Когда Фейербах писал эти строки, вакцинация еще не была систематической, поэтому многие болезни казались неизлечимыми. Признание метода Пастера (использование ослабленных микроорганизмов) началось только в 1880-е годы и сопровождалось целым рядом сложных бюрократических, правовых и организационных решений, которые трудно было представить раньше.
Конечно, гнев бесконечного – бесконечен; но присуждает ли нас безвольная природа к смерти и болезни из того же озлобления, гнева и ярости, что и Бог теологии и религии? Разве на этой печальной земле только хорошее и прекрасное преходяще? Не минует ли также и дурное, безобразное, отвратительное, ужасное? Почему вы, поэты, обращаете внимание на бренность одного только прекрасного, почему вы вздыхаете только о ней? Разве в сравнении с вашими поэтическими грезами, с вашим раем – этим царством вечной красоты и покоя, Земля – это царство ураганов и ужасных гроз – не является вместе с тем и царством затишья? Только, конечно, в «лишенной понятия» природе они соединены не одновременно, как в голове философа, а лишь так, что, когда проходит буря, устанавливается мир и покой.
В последней фразе Фейербах пародирует диалектику Шеллинга и Гегеля, требовавшую соединения противоположностей. Он замечает, что в природе, где смерть всеобща, не может быть соединения противоположностей, так как смерть всегда окажется сильнее жизни и чаще смерть будет выглядеть как «покой», а не как «буря».
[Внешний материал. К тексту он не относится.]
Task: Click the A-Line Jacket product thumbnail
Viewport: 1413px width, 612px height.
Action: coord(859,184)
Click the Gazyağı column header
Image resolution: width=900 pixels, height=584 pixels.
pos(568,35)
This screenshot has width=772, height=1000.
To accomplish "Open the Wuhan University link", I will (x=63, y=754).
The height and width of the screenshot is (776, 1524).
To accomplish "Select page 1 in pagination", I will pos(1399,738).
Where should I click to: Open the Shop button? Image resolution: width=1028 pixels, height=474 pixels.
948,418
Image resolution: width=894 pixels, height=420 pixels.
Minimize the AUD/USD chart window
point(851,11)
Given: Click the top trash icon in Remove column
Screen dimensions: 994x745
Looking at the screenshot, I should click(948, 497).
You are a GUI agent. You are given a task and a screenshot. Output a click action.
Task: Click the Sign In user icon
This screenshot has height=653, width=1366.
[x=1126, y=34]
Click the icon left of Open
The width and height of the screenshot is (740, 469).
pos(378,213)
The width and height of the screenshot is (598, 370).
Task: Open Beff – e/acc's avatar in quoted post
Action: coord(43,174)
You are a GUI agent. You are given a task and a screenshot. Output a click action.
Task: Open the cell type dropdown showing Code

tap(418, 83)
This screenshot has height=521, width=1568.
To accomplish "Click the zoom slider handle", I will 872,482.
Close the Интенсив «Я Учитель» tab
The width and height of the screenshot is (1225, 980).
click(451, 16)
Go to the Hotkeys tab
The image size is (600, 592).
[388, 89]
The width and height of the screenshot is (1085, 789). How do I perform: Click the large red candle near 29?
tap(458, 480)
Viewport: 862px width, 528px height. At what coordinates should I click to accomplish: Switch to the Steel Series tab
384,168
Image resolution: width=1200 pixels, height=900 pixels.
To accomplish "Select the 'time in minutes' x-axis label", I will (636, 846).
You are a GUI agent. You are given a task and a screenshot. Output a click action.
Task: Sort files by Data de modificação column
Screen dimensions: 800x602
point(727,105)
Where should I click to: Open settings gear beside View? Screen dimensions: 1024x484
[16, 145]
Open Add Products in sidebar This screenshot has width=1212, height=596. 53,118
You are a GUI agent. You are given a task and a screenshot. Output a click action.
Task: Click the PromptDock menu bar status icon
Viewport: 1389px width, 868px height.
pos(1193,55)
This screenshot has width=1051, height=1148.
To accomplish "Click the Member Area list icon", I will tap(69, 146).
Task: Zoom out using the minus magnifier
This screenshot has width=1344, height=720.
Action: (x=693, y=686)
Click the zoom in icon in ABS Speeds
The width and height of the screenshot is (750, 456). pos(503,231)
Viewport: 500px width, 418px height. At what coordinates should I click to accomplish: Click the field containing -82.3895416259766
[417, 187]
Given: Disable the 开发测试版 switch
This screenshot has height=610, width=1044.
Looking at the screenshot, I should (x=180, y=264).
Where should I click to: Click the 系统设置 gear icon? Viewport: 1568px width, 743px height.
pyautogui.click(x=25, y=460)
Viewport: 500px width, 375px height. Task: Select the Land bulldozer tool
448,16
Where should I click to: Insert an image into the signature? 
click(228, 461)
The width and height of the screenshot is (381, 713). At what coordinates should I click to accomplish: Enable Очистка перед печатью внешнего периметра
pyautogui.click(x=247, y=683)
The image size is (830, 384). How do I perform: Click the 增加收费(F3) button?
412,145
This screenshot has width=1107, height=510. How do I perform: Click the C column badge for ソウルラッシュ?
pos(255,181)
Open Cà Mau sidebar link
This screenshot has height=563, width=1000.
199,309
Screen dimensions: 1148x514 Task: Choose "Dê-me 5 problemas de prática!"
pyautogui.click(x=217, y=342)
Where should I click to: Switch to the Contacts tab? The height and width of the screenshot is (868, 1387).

О вы, философы, мнящие себя столь возвышенными и свободными, несмотря на ваш рационализм, несмотря на ваши ереси, столь оскорбительные для слепо верующих, несмотря на то, что вы ничего не желаете знать о личном, индивидуальном Боге, потому что индивидуальность ничего не значит для вас, вы все же прячете в вашей голове, в тайниках ваших мыслей лишь старое, теистическое, вневременное и внепространственное существо. У Гегеля им является и называется «понятие», у Канта – «вещь в себе». Только ради этой вещи, для которой не существует ни пространства, ни времени, но которая все же является истинной, хотя и непознаваемой для нас вещью, Кант превратил время, для того, чтобы особенно его выделить, в какую-то принудительную иллюзию, созданную нами самими, приписав ее только чувственному человеку, но тем самым как раз и лишил нас истинного созерцания жизни и природы.